Back then, in the tent, Elsie had responded, ‘That could never be true.’ And it wasn’t. Elsie hadn’t cribbed from her love for Thomas in order to love Aida, as though her affection was some finite currency. Instead it was as though that expansive love had been there all along, and now it had a purpose: Aida. Fitting her life into Aida’s had felt like a completion, like finding the missing thing.
Elsie said, ‘You know that is not how I feel. Or Thomas.’
‘But it’s how I feel. And what about Millie?’
‘What about her? She’s two weeks old.’
‘I mean – what about as she gets older?’
Elsie didn’t know how to answer, everything that came to her felt like a platitude. ‘I know the birth reminded you of things –’
Aida glared at her. ‘Please, don’t.’
Elsie rocked back on her feet. Why hadn’t she foreseen how difficult Millie’s birth might be for Aida? How caught up had Elsie been in her own feelings, her own rush of crazy exhausted love for her child, not to have anticipated that it would pry open Aida’s old wounds?
‘I am so sorry,’ Elsie said. ‘I want to be here for you. I don’t want you to leave.’
Aida wouldn’t look at her, leaning against the door jamb so she wouldn’t sway on her feet, glaring out into t
he night. ‘I don’t want you to be sorry,’ she said. ‘I want to stop wondering.’
Elsie would give Aida anything. Her heart, her baby, her husband.
But the answer Aida sought? That was the one thing Elsie could not give.
47
Thomas drove Aida into Adelaide. Elsie stayed home with the baby. Since the night of the tea with David, Elsie had been alternating between staunch sniffling, bouts of irate silence, and fits of outright sobbing, pushing Thomas’s arms away when he tried to hug her.
Aida had been quiet.

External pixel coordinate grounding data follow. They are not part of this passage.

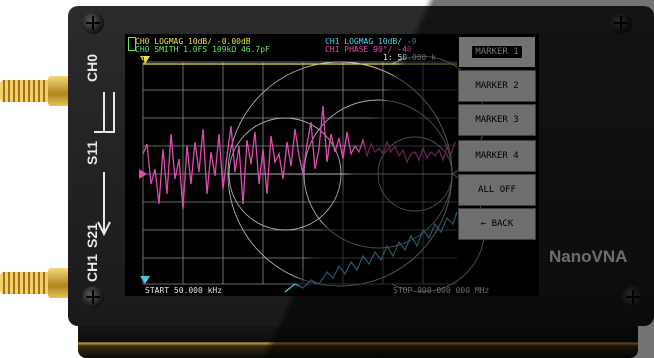 The image size is (654, 358). I want to click on marker-1-bottom-icon, so click(145, 280).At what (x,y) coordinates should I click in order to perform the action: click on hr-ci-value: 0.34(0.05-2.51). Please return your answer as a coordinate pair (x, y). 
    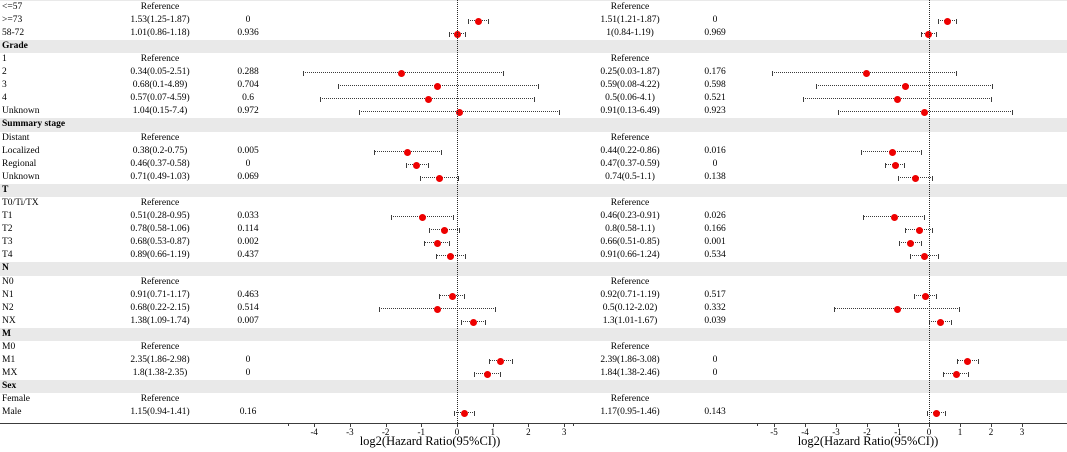
    Looking at the image, I should click on (160, 72).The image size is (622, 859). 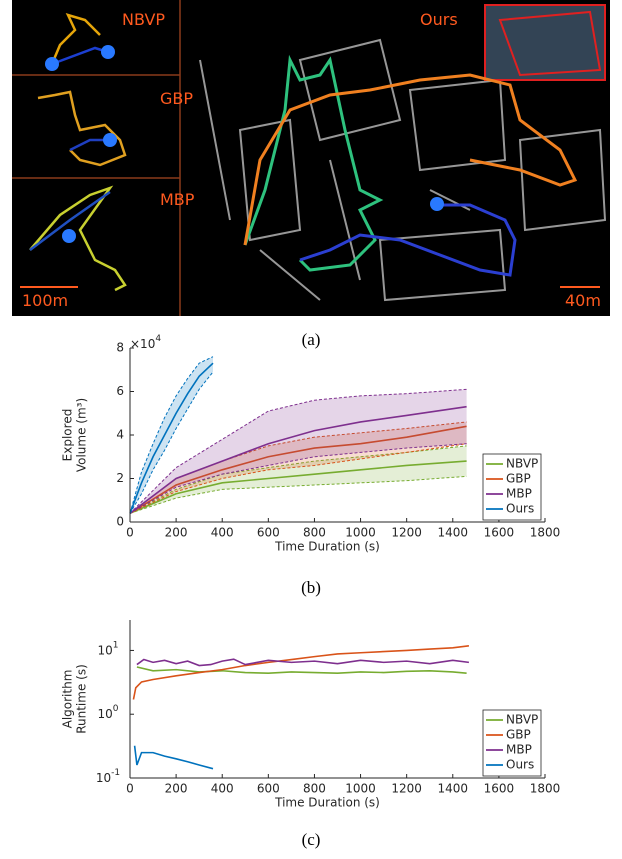 I want to click on y-scale-label: ×10⁴, so click(x=146, y=342). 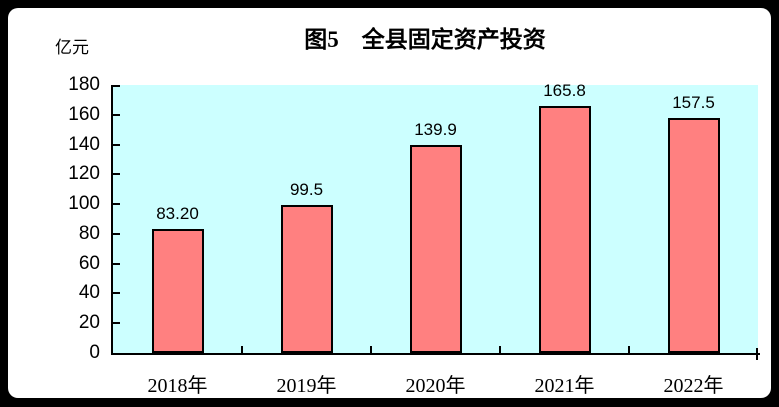 What do you see at coordinates (84, 174) in the screenshot?
I see `y-axis-tick-label: 120` at bounding box center [84, 174].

Uncertain, but steely. Refusing to discuss anything, unanswered questions hanging over all of their heads.
A short way from the bus terminal, Thomas pulled the car over to the kerb. He turned off the engine and looked straight ahead. They sat without speaking, watching the cars pass them on the street. Up ahead the bus terminal was a stream of activity: buses came and went, passengers appearing and disappearing from their steel bellies like things sucked in and out of rock-pools by the tides.
Without Elsie, they were two similar pieces without the hinge that held them together. Loose, adrift.
He had been practising the line all morning, but when he went to speak his throat betrayed him and he had to stop and cough a couple of times before starting again.
‘I know you miss your . . . daughter. Nothing could replace her. But I want you to know that I consider you as much Millie’s mother as Elsie.’
Aida took his hand from the steering wheel and cupped it between her own. Then she placed it above her breast. Beneath his hand he could feel her heart beating, thudding rapidly as if she was out of breath. She lifted his hand and pressed her lips to his palm.
‘Open the boot for me,’ she said. ‘Help me with my case.’
So he did. He took the keys from the ignition and they got out of the car. He opened the boot, lifted out her trunk, and shut the lid again with a thud.